EPS Review #110 - Ilium and Olympos
★★★
17Jul05

Ilium, by Dan Simmons. Olympos, by Dan Simmons, Gollancz 2005, 690pp.

Sorry for more SF so soon, but this is how it happened. A year or so ago, I read Ilium, by the same author as the Hyperion series. You have heard me complain about SF novels with too few threads or ideas. Well, Simmons overflows with them. I am not forgetting Hyperion's cruciform resurrection virus, the Time Tombs, or the Shrike and its Tree of Pain anytime soon, even though I read the volumes as they came out, over many years. So I read Ilium with glee, because it has a resurrected classics professor who gets to go to bed with Helen of Troy. And it uses words like teichoscopeia, which I hadn't heard since my classics BA. And it has sentient man-made robots (moravecs) who are fascinated with Proust and Shakespeare. And it has an actual Caliban, and Prospero. And little green men. And quantum-probability-manipulating Greek gods. Only as I reached the end of the fat first volume, did I realise that of course there would be no conclusion yet. I was so annoyed (unjustifiably) that I did not review it. But now I have finished the second volume, which appears to be the last one, so here is another SF review, so soon.

The second volume is a tiny bit of a let-down, actually. It is a fun read, and my co-jurors were amazed at how quickly my book-mark moved through it. But at a few points Simmons over-indulges his academic whimsy and preciousness. And I got tired of the old-style humans at Ardis. And big bad Setebos is finally eliminated by...the quiet god. Which, if I remember correctly, is just the feeble plot device that so annoyed my friends about The Neutronium Alchemist series. And the Muslims trying to trash the earth with black holes seemed a cheap shot, and out of left field, plotwise.

Still any classicist friends not allergic to SF should have a go. Simmons is sure up on all those Greek names.

Task description — Can you write out the review's stretch from "The second volume is" through "left field, plotwise.", word for word?

Given entries —
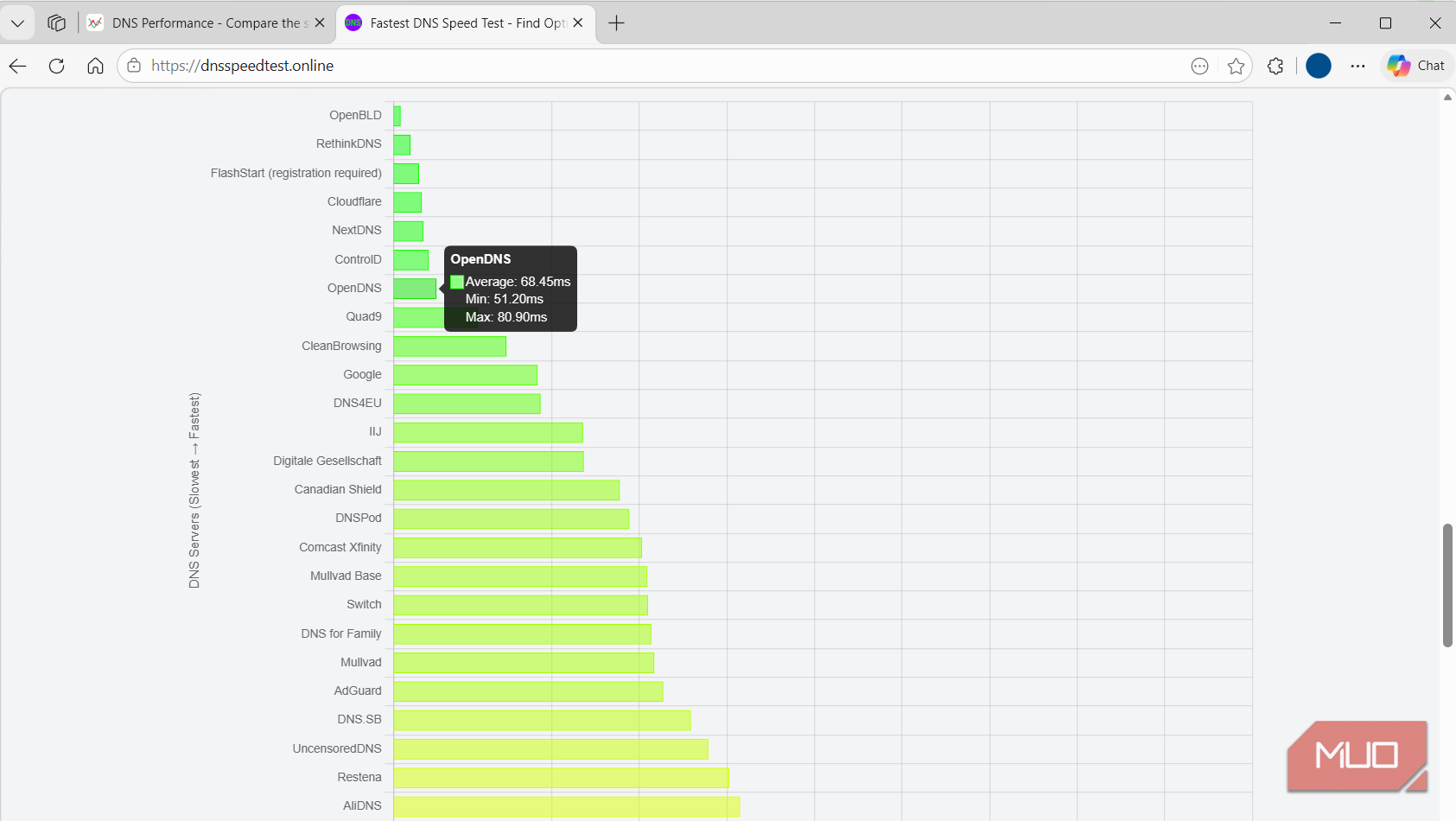The height and width of the screenshot is (821, 1456).
Task: View site information lock icon
Action: point(134,66)
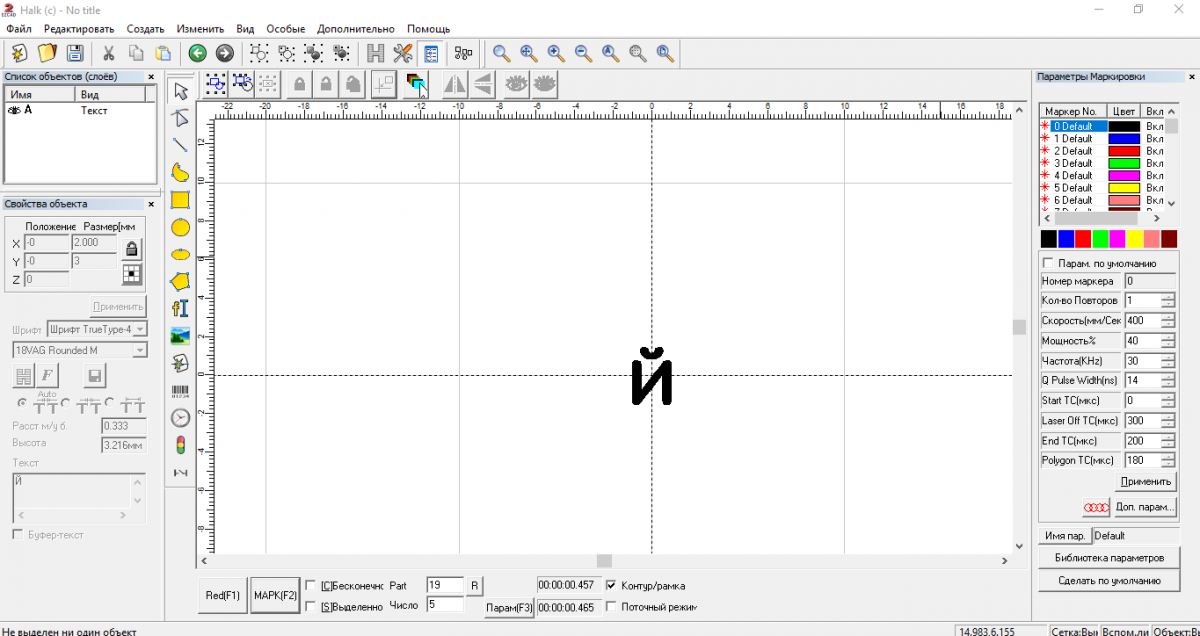Insert a bitmap image with picture tool

tap(180, 335)
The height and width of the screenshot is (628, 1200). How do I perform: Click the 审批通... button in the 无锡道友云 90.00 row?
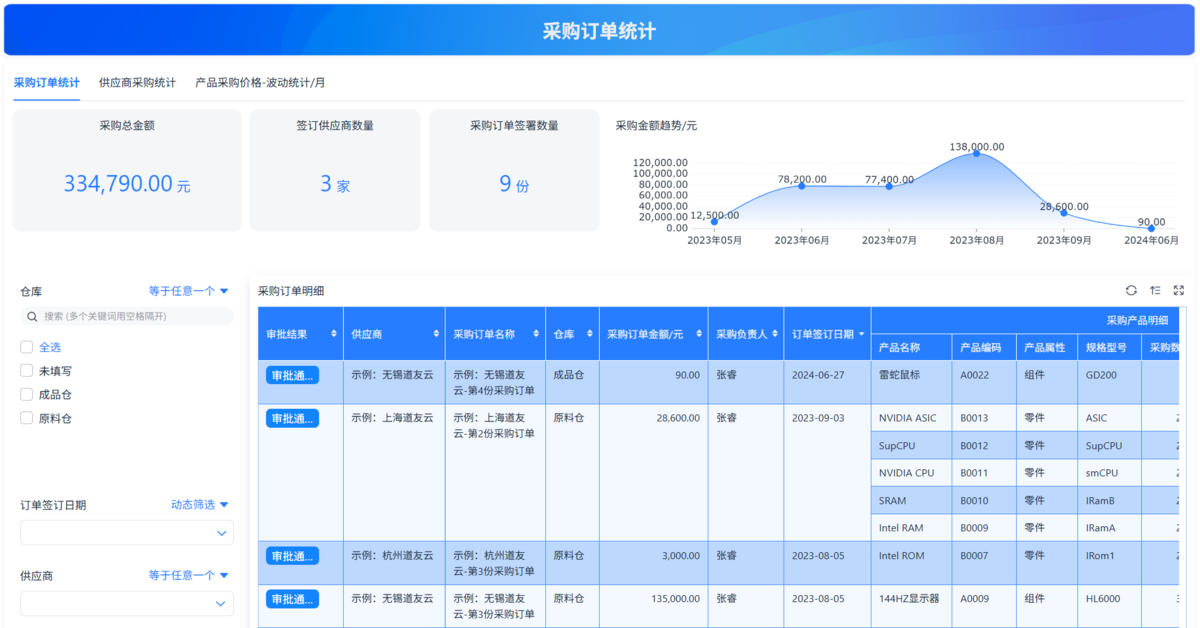pyautogui.click(x=292, y=375)
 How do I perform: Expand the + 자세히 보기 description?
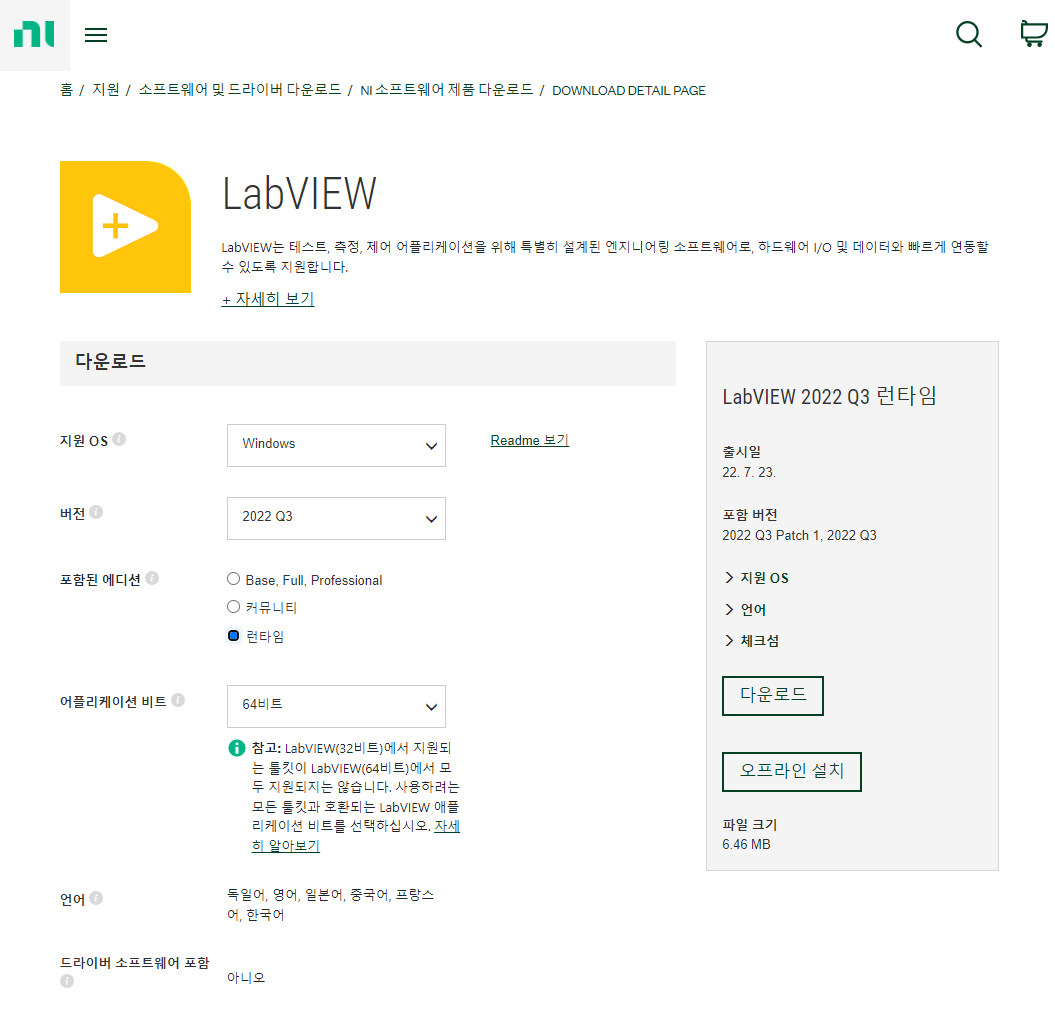[267, 298]
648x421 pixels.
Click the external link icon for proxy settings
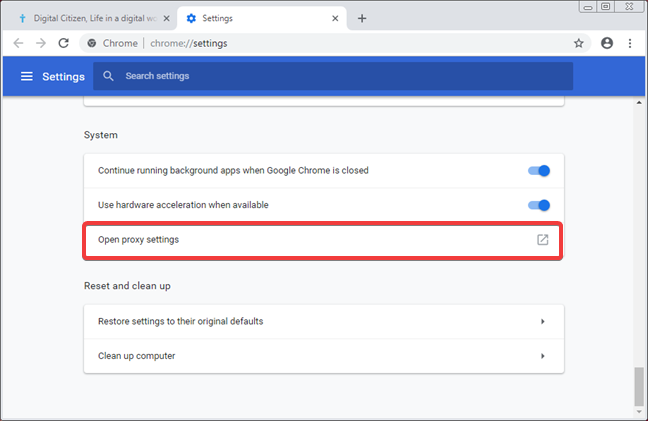coord(543,240)
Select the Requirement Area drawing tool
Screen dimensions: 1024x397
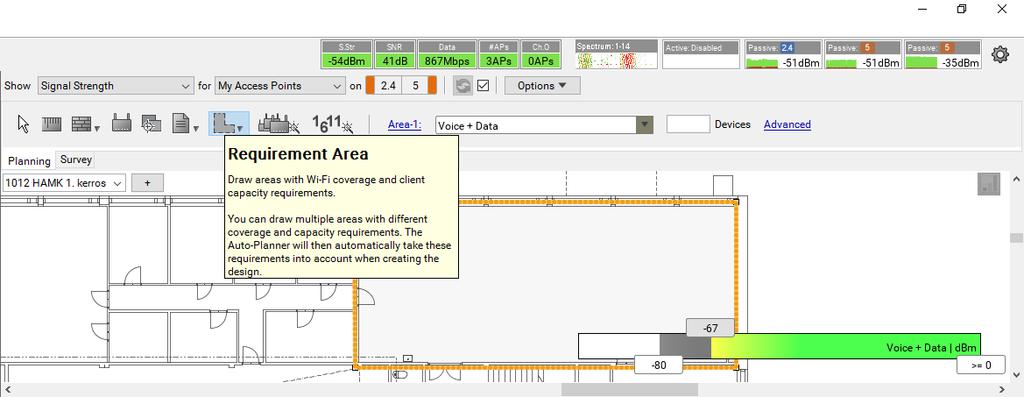click(x=228, y=123)
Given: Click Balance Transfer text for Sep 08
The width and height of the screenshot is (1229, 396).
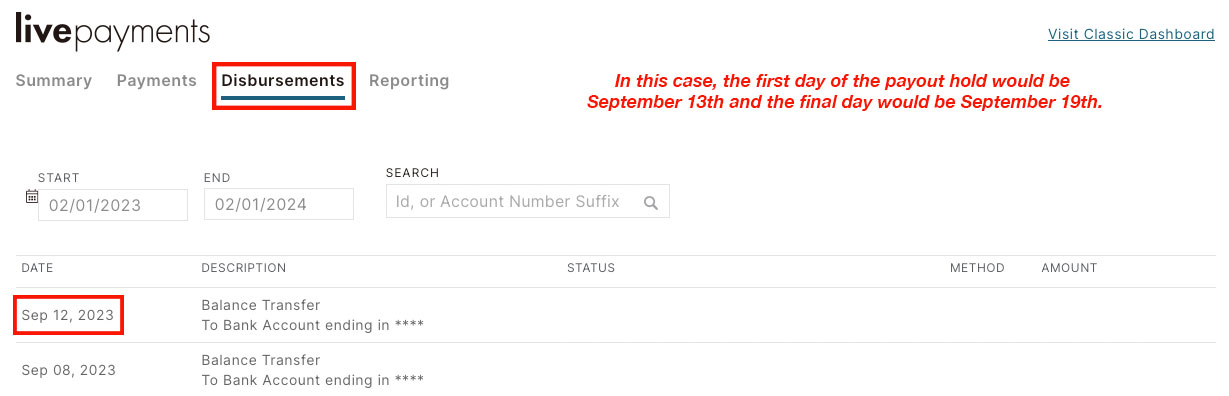Looking at the screenshot, I should click(261, 360).
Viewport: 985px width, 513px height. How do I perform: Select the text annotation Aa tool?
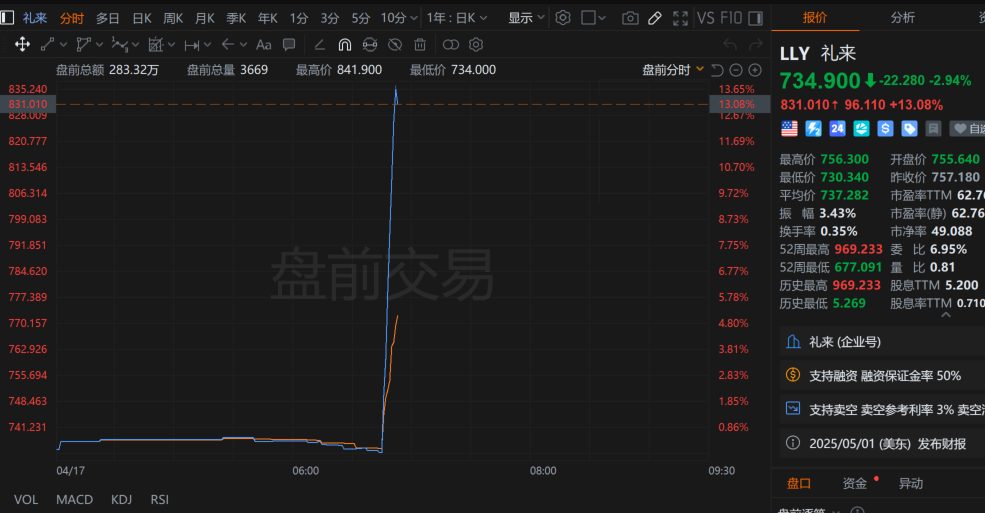(264, 44)
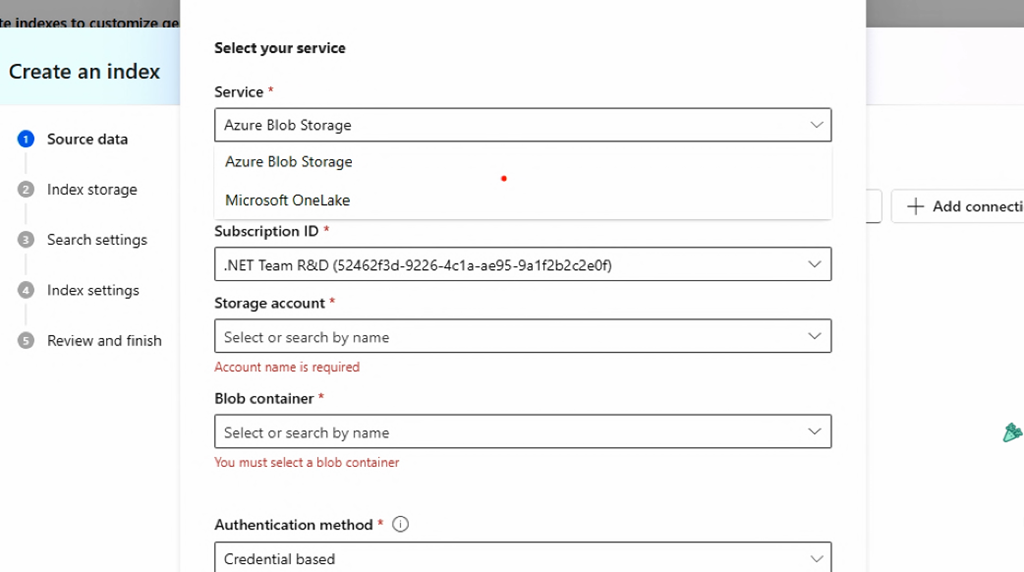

Expected output —
The second volume is a tiny bit of a let-down, actually. It is a fun read, and my co-jurors were amazed at how quickly my book-mark moved through it. But at a few points Simmons over-indulges his academic whimsy and preciousness. And I got tired of the old-style humans at Ardis. And big bad Setebos is finally eliminated by...the quiet god. Which, if I remember correctly, is just the feeble plot device that so annoyed my friends about The Neutronium Alchemist series. And the Muslims trying to trash the earth with black holes seemed a cheap shot, and out of left field, plotwise.